Es el momento perfecto para explorar Petra sin aglomeraciones, disfrutar de largas caminatas por el desierto o flotar en el Mar Muerto sin que el calor te derrita. Además, los precios suelen ser algo más bajos que en primavera.
Ideal para: combinar cultura, desierto y naturaleza sin sufrir el calor extremo.
Invierno (diciembre a febrero): menos turistas, pero más frío
El invierno en Jordania puede sorprender. En el norte, sobre todo en Amán o cerca de la frontera con Siria, las temperaturas pueden bajar a 5 °C o menos, e incluso nieva algunos días. En Petra hace frío y las noches son heladas, aunque el paisaje nevado tiene un encanto muy especial.

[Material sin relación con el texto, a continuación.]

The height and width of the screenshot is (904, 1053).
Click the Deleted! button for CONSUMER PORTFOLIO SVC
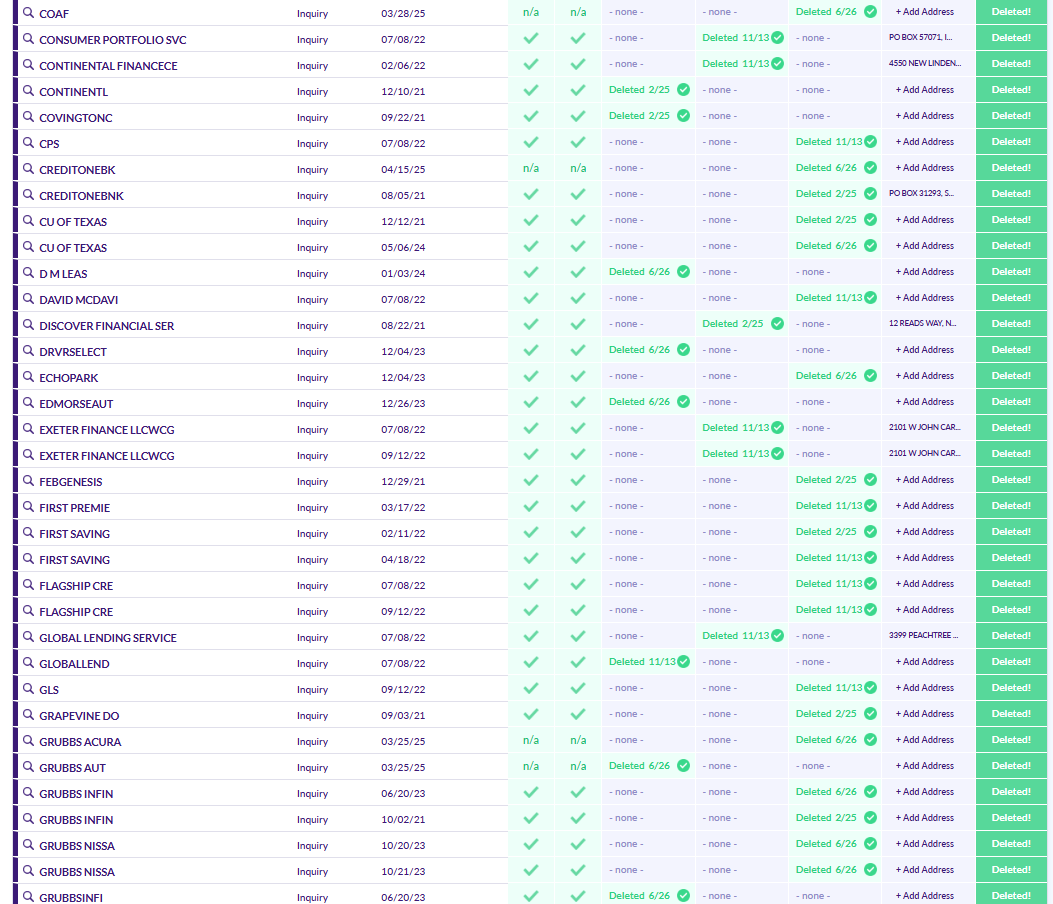pyautogui.click(x=1011, y=38)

En cambio, el Mar Muerto y Áqaba se mantienen templados, con unos 20 °C, por lo que es buena época para relajarse en sus aguas saladas o hacer buceo.
Ideal para: quienes quieren evitar el turismo masivo y disfrutar de precios más bajos.

Nota: En el Wadi Rum, las temperaturas pueden variar hasta 25 grados entre el día y la noche, algo que los beduinos aprovechan para conservar sus alimentos y dormir bajo las estrellas sin tiendas. Si pasas una noche allí, abrígate bien: aunque el día sea caluroso, al caer el sol el desierto se transforma.